The answer is every line in the data below that contains the word "width".

■ Saved entries:
********************

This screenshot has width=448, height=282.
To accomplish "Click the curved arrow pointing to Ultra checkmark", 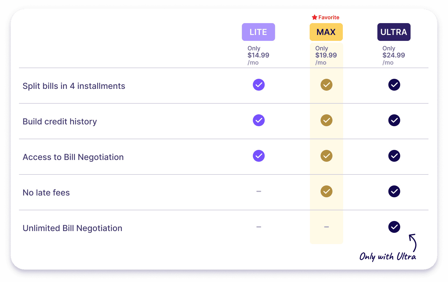I will coord(413,243).
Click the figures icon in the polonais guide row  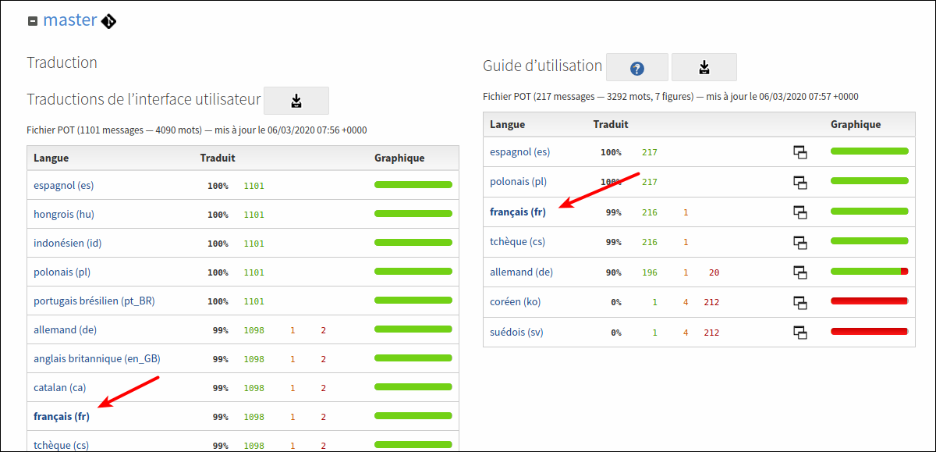[800, 182]
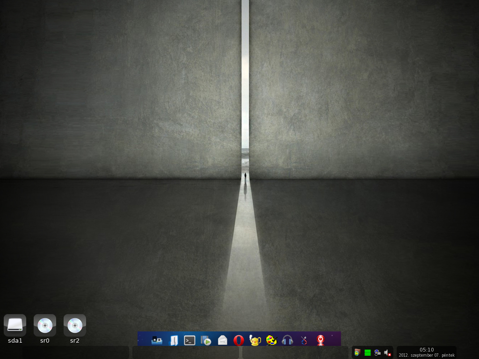Open the file manager folder icon in dock
The image size is (479, 359).
pyautogui.click(x=174, y=340)
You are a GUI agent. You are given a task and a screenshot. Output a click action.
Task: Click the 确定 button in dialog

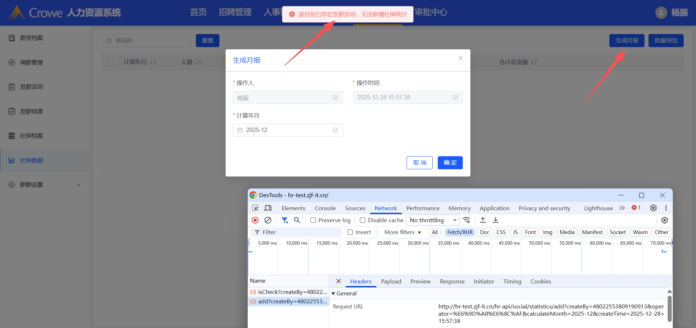[450, 163]
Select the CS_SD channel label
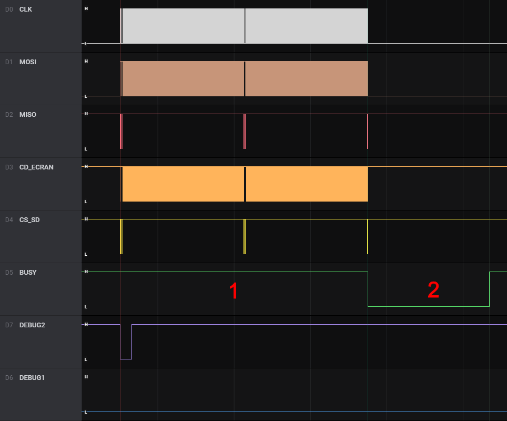 (29, 220)
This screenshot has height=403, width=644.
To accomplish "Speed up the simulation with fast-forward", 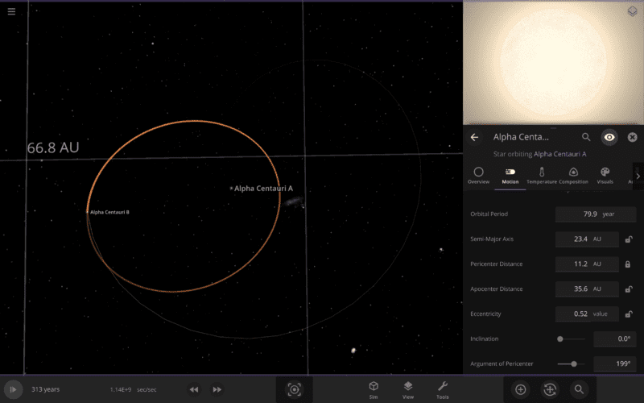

********************

■ Final answer:
This screenshot has width=448, height=282.
This screenshot has height=403, width=644.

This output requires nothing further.